THE rest of the UK and Europe should follow Scotland’s example by introducing minimum unit pricing (MUP) for alcohol, a health expert has said.
Professor Jurgen Rehm, an adviser to the World Health Organisation (WHO), suggested people should drink no more than one unit of alcohol per day.
Speaking at a joint meeting on alcohol and health being held in Edinburgh, led by the WHO and the Alcohol Policy Network in Europe, Rehm said minimum pricing is serious “ammunition” in the fight against alcohol-related harm and lamented relatively low levels of use across Europe.
The call came amid predictions MUP will have a “significant impact” on health outcomes in Scotland.
The Scottish Government policy to set a minimum price of 50p per unit of alcohol finally came into force in May after years of delays due to a legal challenge.
It was estimated the move could save around 392 lives in its first five years in Scotland where, on average, there were 22 alcohol-specific deaths every week and 697 hospital admissions.

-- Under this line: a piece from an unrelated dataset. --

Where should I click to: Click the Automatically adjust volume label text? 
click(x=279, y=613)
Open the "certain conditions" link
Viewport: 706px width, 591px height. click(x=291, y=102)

Figures presented at the Edinburgh meeting show the continent continues to have the highest levels of alcohol consumption in the world. Each day, around 800 people in the EU, Norway and Switzerland die from alcohol-attributable causes and there have been “no significant changes” in consumption levels since 2010.
Rehm, a senior director at the Institute for Mental Health Policy Research at the Centre for Addiction and Mental Health in Canada, pointed to “huge problems” with drinking among young people in Europe, particularly binge-drinking. He said: “The big ammunition is using price policy, taxation and things like that.”
Asked about MUP in Scotland, Rehm told reporters: “Very clearly, minimum unit pricing is going to have a significant impact.”
Rehm pointed to the “pretty great success” of similar pricing restrictions in countries such as Russia, saying it reduces consumption among binge drinkers and those with a dependency on alcohol. Drink-related accidents, injuries, violence and public disorder will also go down with increases of minimum pricing, he said.
Asked whether he would like to see every country in Europe introduce that policy, he said: “Obviously from a public health perspective, yes, we would like not only minimum pricing policies, we would like minimum pricing policies which are relatively high.”
Dr Joao Breda, head of the WHO European Office for Prevention and Control of Noncommunicable Diseases, said MUP is a policy that “protects the vulnerable”.
Responding to the comments, Dr Eric Carlin, director of Scottish Health Action on Alcohol Problems (SHAAP) said it “strongly supported the UK guidance of drinking no more than 14 units per week, but added: “It is true to say that no level of alcohol is risk free.”